SI RAKUS TERHADAP DUNIA
Luthfi Bashori
Seorang bijak berkata: Perumpamaan manusia dan kegemarannya pada kesenangan-kesenangan duniawi adalah seperti seorang pengendara dalam sebuah kapal menuju ke suatu negeri yang lebih baik. Kemudian kapal tiba di sebuah pulau yang penuh binatang buas, lalu ia keluar dari kapal untuk sekedar bersesuci dengan langkah yang sangat hati-hati. Namun ia melihat sebuah batu permata berharga dan indah. Ia pun menginginkan batu permata tersebut lantas menjauh dari kapal. Ia lupa tujuan utamanya bahkan menjadi terlena, hingga kapal itu berlayar jauh meninggalkannya. Kemudian ia diserang oleh ular serta binatang buas lainnya dan batu permata itupun tidak berguna baginya. Maka keadaannya itu seperti yang disebutkan dalam firman Allah Swt, Hartaku sekali-kali tidak memberi manfaat kepadaku. Telah hilang kekuasaan dariku. (Q.S. Al-Haqqah: 28-29).
Ternyata betapa hinanya sifat serakah terhadap kehidupan dunia, seperti orang yang selalu berupaya ikut berlomba-lomba memperkaya diri sendiri, tanpa peduli urusan akhirat maupun urusan sosial kemasyarakatan. Misalnya, jika ada seseorang mendapat harta yang berlebihan atas usahanya, lantas ia berguman: Yang penting aku sekarang bisa enak dengan hasil usahaku sendiri ini, jadi ada apa memikirkan kehidupan kelak, apalagi jika harus berbagi dengan orang lain...!
Jiwa-jiwa egois semacam ini, yang pasti suatu saat akan mendapati kondisi dimana ia tidak akan mendapatkan kenyamanan hidup, baik di dunia apalagi di akhirat.

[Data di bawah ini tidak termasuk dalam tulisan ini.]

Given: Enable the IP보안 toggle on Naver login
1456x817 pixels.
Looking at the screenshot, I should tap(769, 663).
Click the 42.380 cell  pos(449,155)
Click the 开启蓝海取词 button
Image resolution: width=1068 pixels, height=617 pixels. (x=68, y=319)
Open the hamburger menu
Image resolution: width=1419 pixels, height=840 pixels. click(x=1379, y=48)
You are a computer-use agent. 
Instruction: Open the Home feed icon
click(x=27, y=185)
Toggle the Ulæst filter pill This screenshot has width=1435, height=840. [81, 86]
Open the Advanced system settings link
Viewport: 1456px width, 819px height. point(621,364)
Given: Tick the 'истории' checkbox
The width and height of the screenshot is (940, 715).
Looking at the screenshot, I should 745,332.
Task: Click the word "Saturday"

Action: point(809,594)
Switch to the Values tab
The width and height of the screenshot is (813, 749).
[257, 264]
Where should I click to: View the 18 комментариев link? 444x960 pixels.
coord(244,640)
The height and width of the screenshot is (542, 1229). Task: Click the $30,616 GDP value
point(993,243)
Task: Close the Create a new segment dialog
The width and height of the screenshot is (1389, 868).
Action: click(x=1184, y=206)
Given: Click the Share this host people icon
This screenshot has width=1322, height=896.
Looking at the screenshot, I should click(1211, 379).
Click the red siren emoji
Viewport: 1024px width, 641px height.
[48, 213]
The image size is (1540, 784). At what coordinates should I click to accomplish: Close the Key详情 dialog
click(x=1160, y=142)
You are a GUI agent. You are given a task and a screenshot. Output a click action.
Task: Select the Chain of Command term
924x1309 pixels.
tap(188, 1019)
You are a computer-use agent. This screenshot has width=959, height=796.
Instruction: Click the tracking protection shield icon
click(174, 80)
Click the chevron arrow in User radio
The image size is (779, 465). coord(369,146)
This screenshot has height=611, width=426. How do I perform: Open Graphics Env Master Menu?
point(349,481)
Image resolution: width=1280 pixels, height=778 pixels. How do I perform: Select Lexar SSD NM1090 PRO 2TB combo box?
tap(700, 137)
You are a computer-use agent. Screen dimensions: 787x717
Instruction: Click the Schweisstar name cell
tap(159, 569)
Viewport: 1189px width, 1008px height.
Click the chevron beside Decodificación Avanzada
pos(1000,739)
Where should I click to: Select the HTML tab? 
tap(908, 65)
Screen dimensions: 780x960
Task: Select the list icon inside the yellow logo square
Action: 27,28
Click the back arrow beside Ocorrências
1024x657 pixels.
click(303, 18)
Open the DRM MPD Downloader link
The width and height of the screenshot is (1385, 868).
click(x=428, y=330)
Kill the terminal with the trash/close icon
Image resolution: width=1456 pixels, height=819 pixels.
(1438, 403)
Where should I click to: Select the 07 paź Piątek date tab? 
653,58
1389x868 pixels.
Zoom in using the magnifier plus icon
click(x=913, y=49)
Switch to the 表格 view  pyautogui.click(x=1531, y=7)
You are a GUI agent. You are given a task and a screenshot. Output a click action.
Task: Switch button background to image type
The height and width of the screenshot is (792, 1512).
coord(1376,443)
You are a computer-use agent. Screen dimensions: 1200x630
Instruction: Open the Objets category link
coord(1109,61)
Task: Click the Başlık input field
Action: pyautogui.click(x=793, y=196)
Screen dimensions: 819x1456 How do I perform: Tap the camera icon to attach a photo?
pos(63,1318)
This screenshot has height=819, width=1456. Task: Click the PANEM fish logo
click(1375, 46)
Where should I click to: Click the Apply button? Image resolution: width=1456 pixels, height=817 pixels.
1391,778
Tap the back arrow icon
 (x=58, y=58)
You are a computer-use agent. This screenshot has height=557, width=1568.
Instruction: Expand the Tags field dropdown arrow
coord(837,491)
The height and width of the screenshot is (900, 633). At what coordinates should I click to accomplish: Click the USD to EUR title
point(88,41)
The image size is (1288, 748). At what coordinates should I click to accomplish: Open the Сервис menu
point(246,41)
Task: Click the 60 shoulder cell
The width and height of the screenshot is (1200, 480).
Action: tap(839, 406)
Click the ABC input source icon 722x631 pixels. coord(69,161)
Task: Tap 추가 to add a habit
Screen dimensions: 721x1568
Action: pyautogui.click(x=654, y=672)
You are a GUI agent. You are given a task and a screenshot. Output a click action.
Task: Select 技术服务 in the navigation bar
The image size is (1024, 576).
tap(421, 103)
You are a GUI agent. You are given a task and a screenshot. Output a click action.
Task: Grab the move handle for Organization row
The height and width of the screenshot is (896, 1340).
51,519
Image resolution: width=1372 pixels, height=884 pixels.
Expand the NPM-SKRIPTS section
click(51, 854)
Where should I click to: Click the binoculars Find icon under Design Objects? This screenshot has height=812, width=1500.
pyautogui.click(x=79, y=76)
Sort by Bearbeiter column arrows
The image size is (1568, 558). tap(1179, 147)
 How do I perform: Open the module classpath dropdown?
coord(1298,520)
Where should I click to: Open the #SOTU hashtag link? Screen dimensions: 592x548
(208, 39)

Saat ia sakit, maka tak ada orang yang peduli kepadanya, karena dengan harta melimpa bukan berarti segalanya akan dapat dibeli.
Rasa hormat, rasa kasih, atau rasa solidaritas dari sesama manusia, justru seringkali menjadi sesuatu yang tidak dapat diperjualbelikan, hingga siapapun yang ingin mendapatkan penghormatan, rasa kasih maupun solidaritas dari orang lain, termasuk dari sanak famili dan handai taulannya, maka ia harus pandai-pandai merajutnya, dengan cara memupuknya lewat dunia pergaulan serta berbuat baik dengan sesamanya.
Peduli terhadap kemaslahatan orang lain, termasuk salah satu metode yang jitu dalam merajut rasa hormat, kasih dan solidaritas orang lain terhadap dirinya, hingga bila suatu saat ia membutuhkannya, maka kehormatan, kasih sayang dan rasa solidaritas dari orang lain itu akan datang dengan sendirinya, tanpa harus diminta dan tanpa harus mengeluarkan harta sepersen pun.
Untuk itu pula banyak ajaran Nabi Muhammad SAW yang secara tidak langsung mengarahkan umatnya agar pandai-pandai merajut kehormatan, kasih dan solidaritas dengan sesamanya, sebagaimana ungkapan beliau SAW: Senyummu kepada saudaramu itu terhitung shadaqah.
Jika seseorang selalu tersenyum kepada orang-orang yang dikenalnya, maka sesungguhnya senyuman yang sangat sederhana itu sudah dapat merajut kehormatan dan kasih sayang bahkan dapat menimbulkan rasa solidaritas dari orang-orang yang dikenal untuk dirinya.
Betapa hebatnya hakikat makna ajaran Nabi SAW yang sangat simpel itu. Belum lagi jika memperhatikan ungkapan beliau SAW: Sebaik-baik manusia adalah orang yang paling bermanfaat bagi orang lain.
Tentunya ada makna yang jauh lebih dalam, jika di kaji dengan seksama dari sabda Nabi Muhammad SAW ini.